* [Exercise details]: Type again, exactly, the lines below from the start through the line that includes "You are a computer-use agent. The image size is (617, 389).".

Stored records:
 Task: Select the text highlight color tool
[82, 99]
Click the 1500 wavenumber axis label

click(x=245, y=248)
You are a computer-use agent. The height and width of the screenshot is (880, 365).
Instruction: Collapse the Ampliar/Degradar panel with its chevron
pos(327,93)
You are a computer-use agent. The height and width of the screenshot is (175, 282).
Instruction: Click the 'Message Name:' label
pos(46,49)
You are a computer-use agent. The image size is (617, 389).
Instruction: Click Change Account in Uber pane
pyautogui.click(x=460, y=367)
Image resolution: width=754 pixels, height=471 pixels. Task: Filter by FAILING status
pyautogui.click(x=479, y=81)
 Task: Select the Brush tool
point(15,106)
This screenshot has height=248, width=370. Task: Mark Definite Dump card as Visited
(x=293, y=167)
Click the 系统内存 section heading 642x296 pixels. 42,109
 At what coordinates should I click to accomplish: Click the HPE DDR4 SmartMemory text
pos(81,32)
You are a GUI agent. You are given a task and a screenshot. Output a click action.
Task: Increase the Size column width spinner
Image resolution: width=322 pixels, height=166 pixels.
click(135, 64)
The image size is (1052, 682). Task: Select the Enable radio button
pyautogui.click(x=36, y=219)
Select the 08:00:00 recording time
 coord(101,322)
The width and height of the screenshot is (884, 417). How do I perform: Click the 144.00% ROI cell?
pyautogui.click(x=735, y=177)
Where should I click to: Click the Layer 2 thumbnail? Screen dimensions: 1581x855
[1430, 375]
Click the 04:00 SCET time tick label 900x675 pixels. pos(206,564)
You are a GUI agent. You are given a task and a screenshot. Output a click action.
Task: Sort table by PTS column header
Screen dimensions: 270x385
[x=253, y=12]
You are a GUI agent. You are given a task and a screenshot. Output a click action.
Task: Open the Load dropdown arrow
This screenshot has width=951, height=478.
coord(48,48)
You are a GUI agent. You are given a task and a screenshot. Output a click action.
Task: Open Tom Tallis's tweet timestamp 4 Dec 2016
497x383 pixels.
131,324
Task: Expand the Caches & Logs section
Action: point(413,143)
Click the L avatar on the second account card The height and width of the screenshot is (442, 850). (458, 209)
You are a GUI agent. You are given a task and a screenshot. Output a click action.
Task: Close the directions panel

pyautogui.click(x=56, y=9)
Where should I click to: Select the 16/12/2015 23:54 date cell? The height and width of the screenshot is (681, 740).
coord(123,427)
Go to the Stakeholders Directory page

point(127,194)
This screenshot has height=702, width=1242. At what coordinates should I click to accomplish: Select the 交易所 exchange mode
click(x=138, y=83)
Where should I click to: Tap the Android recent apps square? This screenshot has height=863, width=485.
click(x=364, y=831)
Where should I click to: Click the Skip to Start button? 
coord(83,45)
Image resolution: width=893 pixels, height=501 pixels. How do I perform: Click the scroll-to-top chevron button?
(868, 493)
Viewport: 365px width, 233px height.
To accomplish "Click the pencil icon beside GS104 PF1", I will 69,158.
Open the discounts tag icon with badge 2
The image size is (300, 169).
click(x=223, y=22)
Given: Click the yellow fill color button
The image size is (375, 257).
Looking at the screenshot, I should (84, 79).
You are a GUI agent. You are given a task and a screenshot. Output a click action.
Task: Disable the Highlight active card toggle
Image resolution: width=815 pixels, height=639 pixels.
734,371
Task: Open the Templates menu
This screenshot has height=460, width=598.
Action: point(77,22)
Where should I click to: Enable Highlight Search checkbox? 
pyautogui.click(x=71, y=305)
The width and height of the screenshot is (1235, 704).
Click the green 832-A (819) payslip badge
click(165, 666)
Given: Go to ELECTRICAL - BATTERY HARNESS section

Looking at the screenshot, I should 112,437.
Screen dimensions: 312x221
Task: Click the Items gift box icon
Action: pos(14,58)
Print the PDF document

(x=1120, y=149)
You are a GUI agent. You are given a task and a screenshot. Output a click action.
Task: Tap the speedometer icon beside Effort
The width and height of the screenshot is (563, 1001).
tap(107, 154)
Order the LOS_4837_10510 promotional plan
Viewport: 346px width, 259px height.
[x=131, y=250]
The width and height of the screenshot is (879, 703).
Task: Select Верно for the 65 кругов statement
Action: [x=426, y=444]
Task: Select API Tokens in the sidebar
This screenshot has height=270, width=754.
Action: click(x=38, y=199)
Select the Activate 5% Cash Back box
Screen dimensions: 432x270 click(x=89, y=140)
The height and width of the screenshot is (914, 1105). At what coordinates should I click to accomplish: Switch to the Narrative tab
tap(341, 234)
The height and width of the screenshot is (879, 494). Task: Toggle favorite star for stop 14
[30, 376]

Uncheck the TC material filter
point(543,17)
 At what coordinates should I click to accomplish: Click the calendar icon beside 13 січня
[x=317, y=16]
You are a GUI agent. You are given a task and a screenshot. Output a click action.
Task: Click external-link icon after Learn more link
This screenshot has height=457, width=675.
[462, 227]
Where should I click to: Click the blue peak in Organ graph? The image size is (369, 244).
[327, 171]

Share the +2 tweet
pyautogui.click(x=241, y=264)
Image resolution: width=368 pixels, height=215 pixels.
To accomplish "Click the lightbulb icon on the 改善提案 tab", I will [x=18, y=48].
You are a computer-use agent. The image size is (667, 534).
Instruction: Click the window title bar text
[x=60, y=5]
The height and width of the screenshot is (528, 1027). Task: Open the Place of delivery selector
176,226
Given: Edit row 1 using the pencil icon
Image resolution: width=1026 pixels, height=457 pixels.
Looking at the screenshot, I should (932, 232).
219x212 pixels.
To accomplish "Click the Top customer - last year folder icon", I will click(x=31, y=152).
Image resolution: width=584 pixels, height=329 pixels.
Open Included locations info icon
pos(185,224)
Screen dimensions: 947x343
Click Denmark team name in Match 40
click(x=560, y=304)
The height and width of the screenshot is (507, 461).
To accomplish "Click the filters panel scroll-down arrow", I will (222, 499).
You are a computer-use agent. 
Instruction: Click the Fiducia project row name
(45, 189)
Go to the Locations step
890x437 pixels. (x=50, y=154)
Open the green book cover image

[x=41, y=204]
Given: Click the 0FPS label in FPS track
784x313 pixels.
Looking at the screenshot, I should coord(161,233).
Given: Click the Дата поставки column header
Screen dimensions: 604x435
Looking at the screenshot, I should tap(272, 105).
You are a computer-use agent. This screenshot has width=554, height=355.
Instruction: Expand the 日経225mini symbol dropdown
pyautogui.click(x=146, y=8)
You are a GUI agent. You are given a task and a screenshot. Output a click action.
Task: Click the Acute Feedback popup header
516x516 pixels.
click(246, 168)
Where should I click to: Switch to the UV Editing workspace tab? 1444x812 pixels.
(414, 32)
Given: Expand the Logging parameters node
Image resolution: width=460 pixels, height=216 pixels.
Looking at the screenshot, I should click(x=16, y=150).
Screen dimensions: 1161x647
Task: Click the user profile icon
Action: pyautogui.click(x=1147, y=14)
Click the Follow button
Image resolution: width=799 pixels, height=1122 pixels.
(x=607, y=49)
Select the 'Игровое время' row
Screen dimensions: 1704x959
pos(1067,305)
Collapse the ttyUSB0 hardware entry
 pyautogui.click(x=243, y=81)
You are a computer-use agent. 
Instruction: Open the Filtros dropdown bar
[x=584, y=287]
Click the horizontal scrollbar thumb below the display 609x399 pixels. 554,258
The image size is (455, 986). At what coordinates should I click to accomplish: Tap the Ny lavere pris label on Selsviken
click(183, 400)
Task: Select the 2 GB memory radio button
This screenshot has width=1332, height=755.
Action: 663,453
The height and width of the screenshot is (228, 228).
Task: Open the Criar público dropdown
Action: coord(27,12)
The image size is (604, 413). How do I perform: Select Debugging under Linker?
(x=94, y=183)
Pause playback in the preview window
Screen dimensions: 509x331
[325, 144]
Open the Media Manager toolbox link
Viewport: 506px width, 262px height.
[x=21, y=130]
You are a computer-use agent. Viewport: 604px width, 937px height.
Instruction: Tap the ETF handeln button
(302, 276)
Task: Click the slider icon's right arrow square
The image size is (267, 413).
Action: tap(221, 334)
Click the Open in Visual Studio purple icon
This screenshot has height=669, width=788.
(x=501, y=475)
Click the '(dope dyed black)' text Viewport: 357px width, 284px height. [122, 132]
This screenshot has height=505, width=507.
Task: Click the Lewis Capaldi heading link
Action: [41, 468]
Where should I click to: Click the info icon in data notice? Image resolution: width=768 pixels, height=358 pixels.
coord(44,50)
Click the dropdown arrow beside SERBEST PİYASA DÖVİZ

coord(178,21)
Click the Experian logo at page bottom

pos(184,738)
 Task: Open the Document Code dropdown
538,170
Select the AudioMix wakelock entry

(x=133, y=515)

* [Solution for this problem]:
 Task: Select the text highlight color tool
[82, 99]
Click the 1500 wavenumber axis label

click(x=245, y=248)
You are a computer-use agent. The height and width of the screenshot is (880, 365).
Instruction: Collapse the Ampliar/Degradar panel with its chevron
pos(327,93)
You are a computer-use agent. The height and width of the screenshot is (175, 282).
Instruction: Click the 'Message Name:' label
pos(46,49)
You are a computer-use agent. The image size is (617, 389).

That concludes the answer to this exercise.